# start of SOURCE TEXT
Running through key priorities for the social housing sector – including safety, service, supply and sustainability – Lord Kerslake said the building regulatory system is in need of fundamental reform and is “simply not fit for purpose”.

This reform needs to be an urgent priority for government and done in partnership with the sector, he said, adding that government can do more to make buildings safe in the meantime.

The challenge facing leaseholders in terms of mortgage availability and the values of their properties was also addressed throughout the seminar, and Lord Kerslake said that the sheer number of guidance notes from government had “exacerbated” the situation.

 

Lord Kerslake’s message was echoed by Helen Evans, chief executive of Network Homes and chair of the G15, at the seminar.

She said that the G15 is currently trying to assess how much the remediation of defective buildings built over the past 10 to 15 years is likely to cost, following its initial estimate of between £1.8bn to £6.87bn over 10 years.


Ms Evans said that “safety will always trump other obligations”.
# end of SOURCE TEXT
# start of DATASET EXTRACT
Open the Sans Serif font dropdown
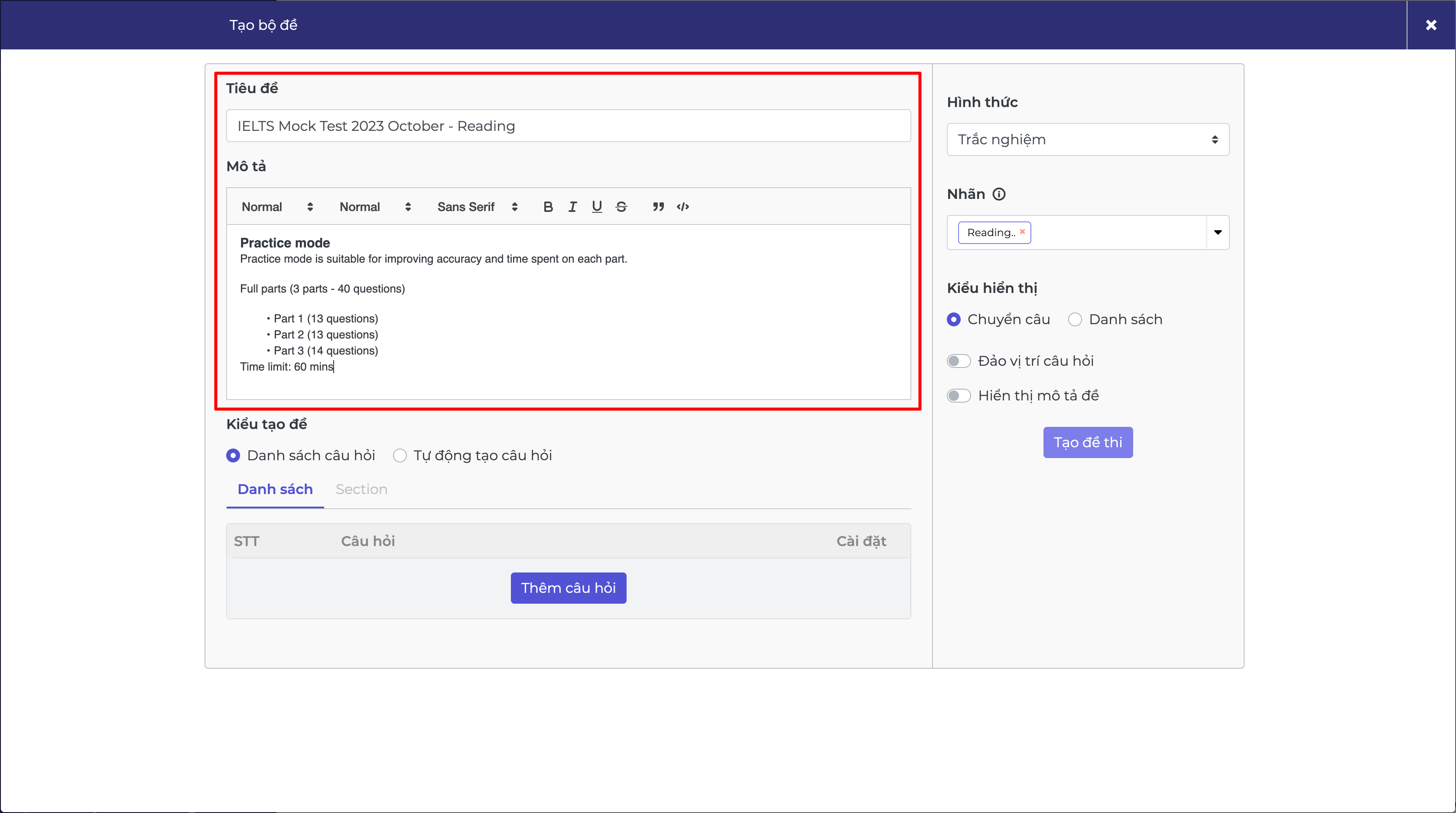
# end of DATASET EXTRACT
# start of DATASET EXTRACT
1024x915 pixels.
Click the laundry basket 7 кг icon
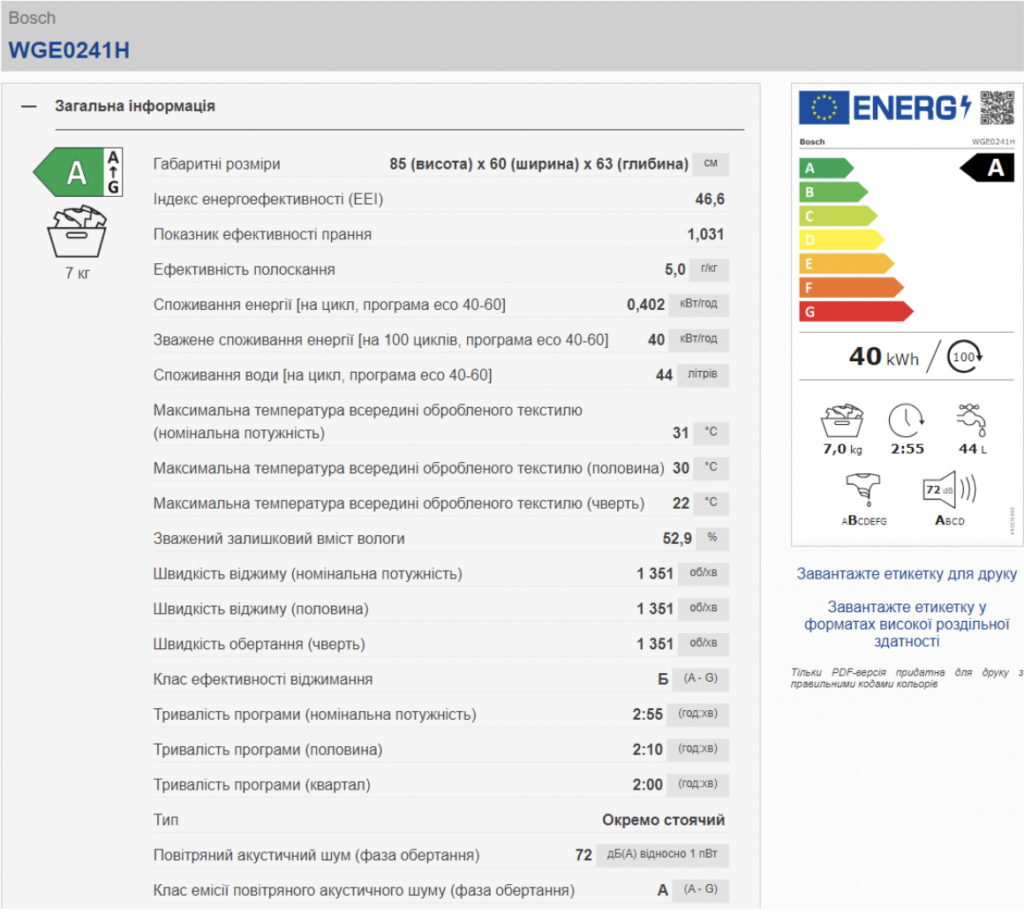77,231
# end of DATASET EXTRACT
## CHALLENGE A
According to the seminar report, what was the G15's initial estimate for the cost of remediating defective buildings?
## CHALLENGE B
Return the part of the seminar report between "This reform needs" and "at the seminar.", inclusive, copied word for word.
The entries have no connection to the seminar report.

## TASK RESULT A
Between £1.8bn and £6.87bn over 10 years.

## TASK RESULT B
This reform needs to be an urgent priority for government and done in partnership with the sector, he said, adding that government can do more to make buildings safe in the meantime.

The challenge facing leaseholders in terms of mortgage availability and the values of their properties was also addressed throughout the seminar, and Lord Kerslake said that the sheer number of guidance notes from government had “exacerbated” the situation.

 

Lord Kerslake’s message was echoed by Helen Evans, chief executive of Network Homes and chair of the G15, at the seminar.